Feud over fish blots out Mankato mural

It was all smiles a couple of weeks ago in Mankato when a mural on a flood wall was unveiled featuring images of fishes painted by five artists over a month of work. It was to depict what the river would’ve looked like in pre-settlement times.

But the lead artist suggested the community didn’t like the part where a section on fish collided with a landscape.

“We’ll have all the artists work on all the sections, so it will look like one artist did the whole thing,” the lead artist said when starting work in July.

It didn’t.


So the lead artist blotted out the work of her collaborators, KEYC reported.

It was supposed to be a group project by local artists, the TV station reported, but the other artists were told to stop working on the mural so lead artist Julie Johnson-Fahrforth could make what they thought would be minor changes on the mural.

“I left for vacation thinking Julie was making her small changes. She said she wanted to change the clouds, she wanted to change the reflection,” artist Michael Cimino said.


“I just wasn’t satisfied,” she said of the section. “The aesthetics weren’t there and the community wasn’t on board with it either,” Johnson-Fahrforth tells the Mankato Free Press, defending her right to paint over the work of the other artists in the collaboration.

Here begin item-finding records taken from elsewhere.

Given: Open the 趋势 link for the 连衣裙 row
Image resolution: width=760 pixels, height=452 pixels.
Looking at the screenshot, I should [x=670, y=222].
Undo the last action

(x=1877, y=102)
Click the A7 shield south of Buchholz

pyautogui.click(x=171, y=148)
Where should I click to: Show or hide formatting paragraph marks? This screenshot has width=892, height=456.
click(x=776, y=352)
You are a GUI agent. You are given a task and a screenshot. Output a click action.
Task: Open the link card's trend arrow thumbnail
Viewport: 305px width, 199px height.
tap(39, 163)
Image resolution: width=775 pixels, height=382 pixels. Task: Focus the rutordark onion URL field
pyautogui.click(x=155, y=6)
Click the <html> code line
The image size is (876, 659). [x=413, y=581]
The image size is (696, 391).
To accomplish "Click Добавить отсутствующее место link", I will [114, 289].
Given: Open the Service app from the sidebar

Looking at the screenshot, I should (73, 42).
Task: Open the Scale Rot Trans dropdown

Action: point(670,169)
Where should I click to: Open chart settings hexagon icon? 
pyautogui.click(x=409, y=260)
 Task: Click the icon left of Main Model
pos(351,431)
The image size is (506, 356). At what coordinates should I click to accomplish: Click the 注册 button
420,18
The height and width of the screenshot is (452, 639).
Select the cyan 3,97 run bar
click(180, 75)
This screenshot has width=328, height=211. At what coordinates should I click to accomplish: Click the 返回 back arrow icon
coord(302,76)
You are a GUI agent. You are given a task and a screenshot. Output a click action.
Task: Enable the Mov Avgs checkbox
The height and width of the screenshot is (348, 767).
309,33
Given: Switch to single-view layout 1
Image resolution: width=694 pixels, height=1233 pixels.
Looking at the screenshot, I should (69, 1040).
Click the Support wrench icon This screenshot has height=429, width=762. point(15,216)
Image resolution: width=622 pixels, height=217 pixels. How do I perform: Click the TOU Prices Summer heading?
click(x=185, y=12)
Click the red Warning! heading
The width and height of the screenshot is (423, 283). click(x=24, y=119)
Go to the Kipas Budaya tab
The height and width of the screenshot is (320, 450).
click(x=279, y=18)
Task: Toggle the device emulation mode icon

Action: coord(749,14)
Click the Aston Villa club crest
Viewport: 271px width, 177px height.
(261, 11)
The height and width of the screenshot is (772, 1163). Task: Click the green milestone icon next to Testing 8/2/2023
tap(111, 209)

“She said we could all work together on it, and I assumed that was to the very end,” artist Ann Judkins tells the paper.

  • Jack

    Another group project gone awry.

  • John

    Looks like the lead artist fired up the blowtorch and started in on her bridges with the community/other artists. Yikes.

  • John O.

    “It’s my way or the waterway.”

  • Rob

    A fish feud! Gotta love it. Yet another example of how getting artists to work together is like herding cats. Or in this case, catfish.

  • Gary F

    I’m not completely certain, but the fish on left don’t really look like fish in the river by Mankato? I would have thought bullheads, catfish, rock bass, small mouth bass, and sunfish. Those look like saltwater fish.

    • Rob

      Details, details.

      • BJ

        pre settlement times?.

  • Mike Worcester

    Unfortunately incidents like this serve as fodder for the general perception that artists are temperamental, peevish, and difficult to work with. I like the line of one of the scorned artists: “The worst case would be if the controversy surrounding it led to fewer opportunities for public art in the future,” True that.

    (My spidey sense wants me to wonder if there are personality issues involved in this situation also.)

  • rev2000

    Typical jar headed Scandanavian Minnesotan response …gotta bitch about something. Any public works artist who makes camp in Minnesota deserves a medal for courage above and beyond–or a competency hearing.

    • John

      I don’t know. . . sending all the other artists away so she could make alterations, and then painting over large swaths of the project.

      That sounds pretty passive-aggressive Minnesotan to me.

      • rev2000

        True . . . good point.

  • MarkUp

    In college one of the early courses I took in theater-craft involved everyone making a different model of the set as they envisioned it. We all turned them in on the same day and the professor lead us out into the parking lot. He put them all in a pile, doused them with lighter fluid, and burned them in front of us. The lesson, he explained, was don’t get overly attached to your artistic vision of the project. You’re collaborating with a dozen or more artists with a dozen or more competing visions; Artist Directors are the leaders on that vision and get the final say in any artistic contributions, no matter how much you liked what you did or how hard you worked on it.

    As leader on the mural, Johnson-Fahrforth has every right to make whatever changes she deems necessary. Everyone is behaving respectfully and that speaks highly of the maturity of the artists involved, but I can sympathize with the other artists. I wasn’t happy watching my model burn that day either.

    Another lesson to take away: Be wary of any “democratic process” that involves a designated leader.